Maaf, Mah. Shanum bohong.
Mamah terlihat maklum dan tidak mempertanyakan lagi tentang keberadaan Raka. Tak lama suara salam kembali terdengar, Mamah dan Papah mertua menyusul kemudian. Mereka masuk ke rumah sebelum aku sampai ke pintu.
"Lho, ada besan juga di sini? Ada acara apa ini?" seru Mamah mertua seraya memeluk Mamah.
Terjadi perbincangan hangat seputar cucu mereka yang sedang aku kandung. Mereka tampak akrab, Mamah mertua terlihat berbeda di depan Mamah, tapi percakapannya dengan Raka di rumah sakit tak dapat aku lupakan.
"Udah waktunya makan malam, Shanum udah masak banyak. Kita makan dulu," ajakku pada mereka menyudahi obrolan. Semua beranjak menuju dapur, Papah mertua menatap takjub hidangan di atas meja.
Mereka tampak antusias ingin segera menyantap makanan yang kubuat dengan tangan sendiri.
"Lho, Raka di mana, Sha? Apa dia belum pulang?" tanya Mamah mertua ketika teringat pada anaknya.
"Belum, Mah. Mungkin sebentar lagi juga datang," jawabku sambil mengulas senyum.

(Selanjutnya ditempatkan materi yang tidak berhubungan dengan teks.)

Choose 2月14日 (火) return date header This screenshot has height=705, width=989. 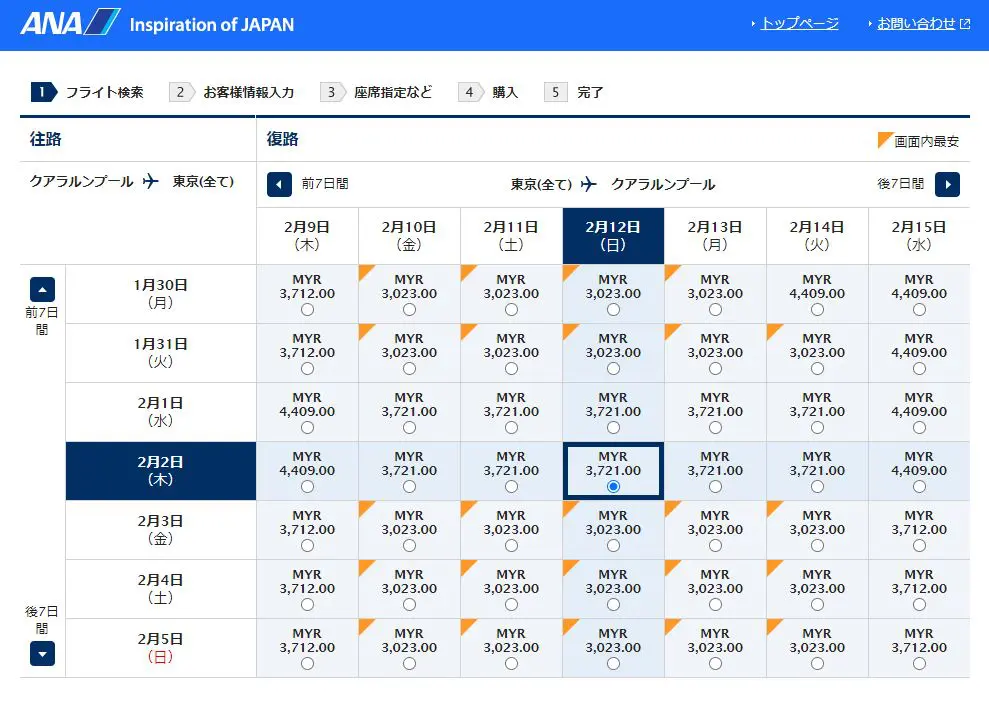(817, 235)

Tak ada lagi pertanyaan tentang Raka, semua mulai sibuk dengan makanan di piring masing-masing. Entah, di mana Raka saat ini dan sedang bersama siapa. Apakah bersama Shila?
Ting!
Sebuah pesan masuk ke ponselku, kulirik pesan bergambar entah dari siapa. Nomor asing. Kubuka pesan tersebut, sebuah gambar yang memperlihatkan Raka tengah berada di toko perhiasan. Kuhela napas, semakin yakin dengan keputusanku.

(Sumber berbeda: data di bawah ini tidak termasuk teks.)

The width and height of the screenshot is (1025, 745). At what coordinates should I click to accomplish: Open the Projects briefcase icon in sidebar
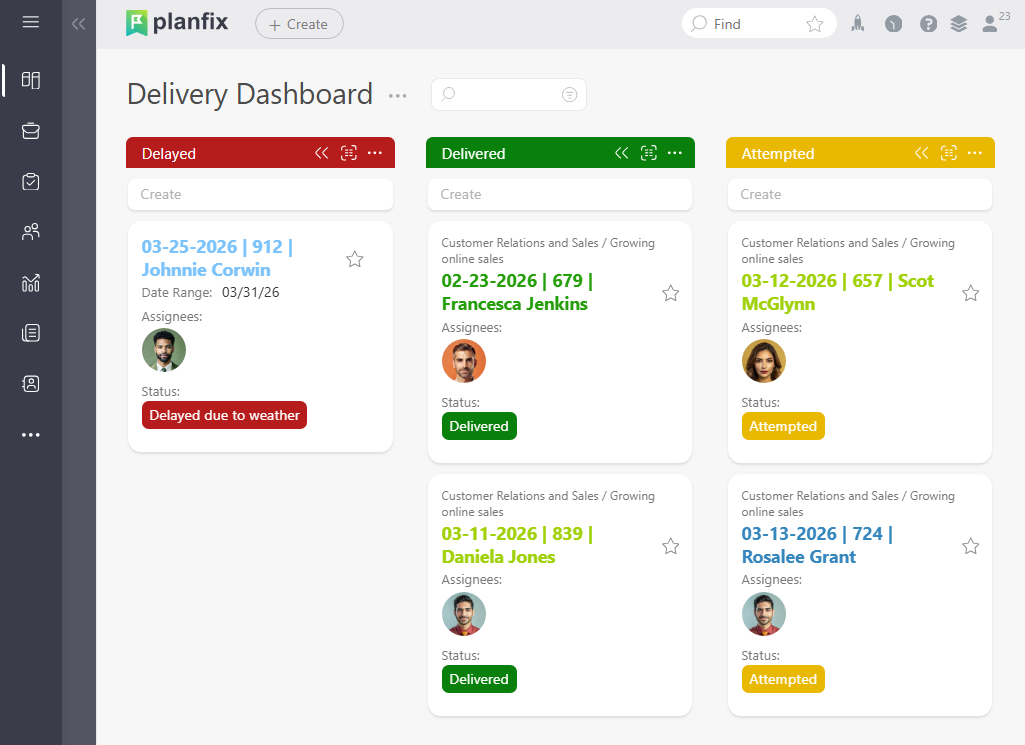(x=30, y=130)
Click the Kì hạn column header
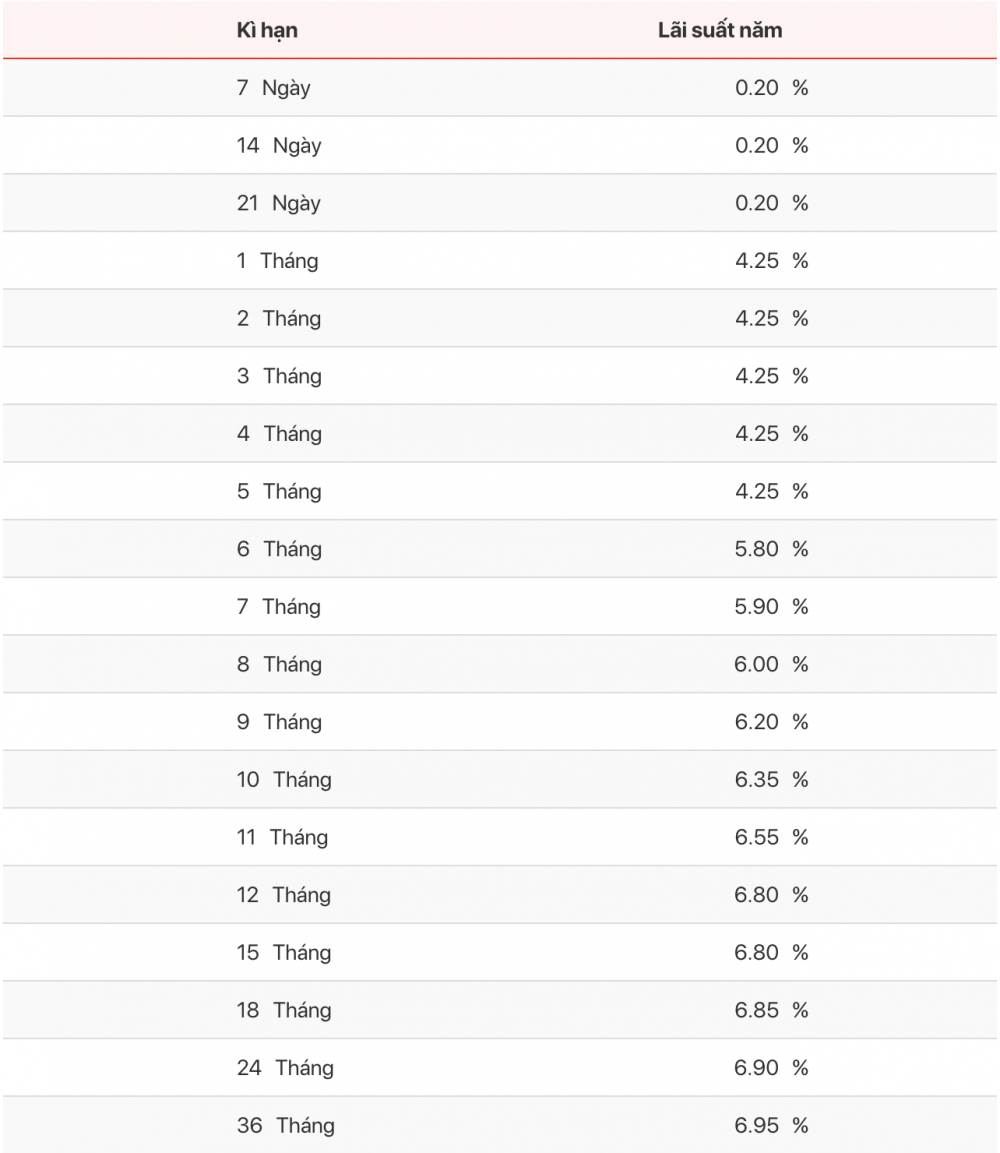This screenshot has width=1000, height=1153. pos(267,30)
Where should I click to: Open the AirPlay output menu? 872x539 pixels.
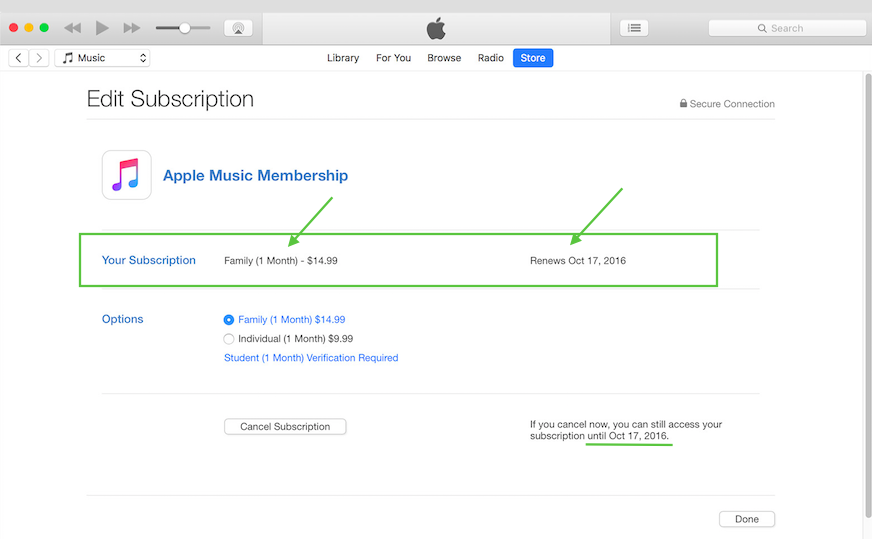coord(238,28)
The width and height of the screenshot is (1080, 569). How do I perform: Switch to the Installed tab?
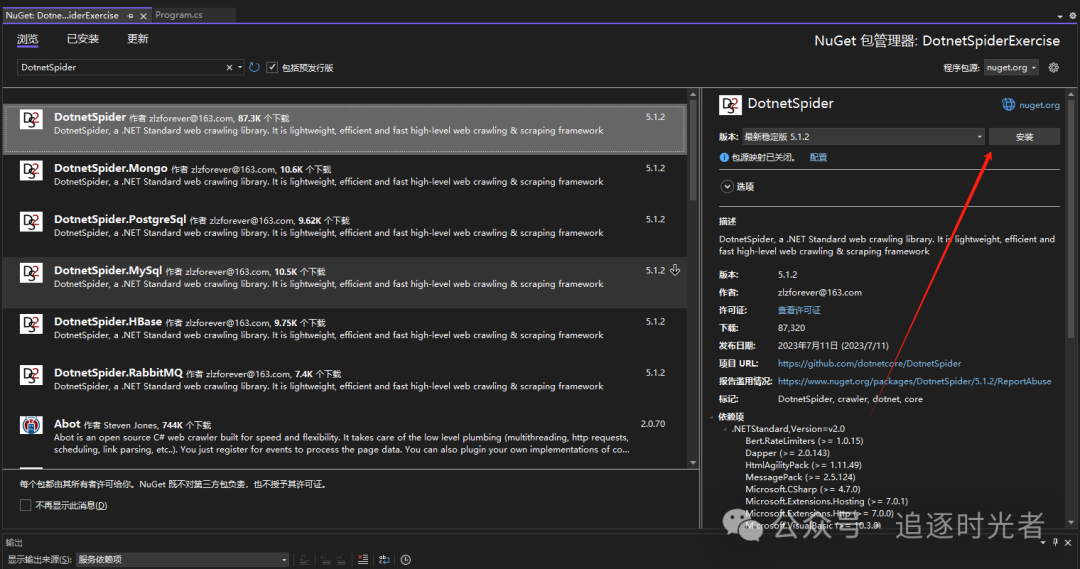pos(83,39)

"Dari siapa, Sha?" tanya Mamah mertua menatapku. Aku mendongak dan tersenyum.
"Dari Raka?" Aku hanya bisa mengangguk meski berbohong.
Tak lagi bertanya, ia kembali melanjutkan makannya. Astaghfirullah al-'adhiim! Kenapa Raka semakin menjadi saja? Bukannya pulang ke rumah, malah pergi bersama perempuan itu. Ya Allah! Apa yang merasuki pikiran suamiku itu?
Tak habis pikir memang, tapi untuk apa Raka di toko perhiasan? Apa dia sedang membelikan Shila perhiasan? Ya Allah! Keadaan toko sedang sekarat, dia malah menghamburkan uang.
"Assalamu'alaikum!"
"Nah itu ...."
Panjang umur.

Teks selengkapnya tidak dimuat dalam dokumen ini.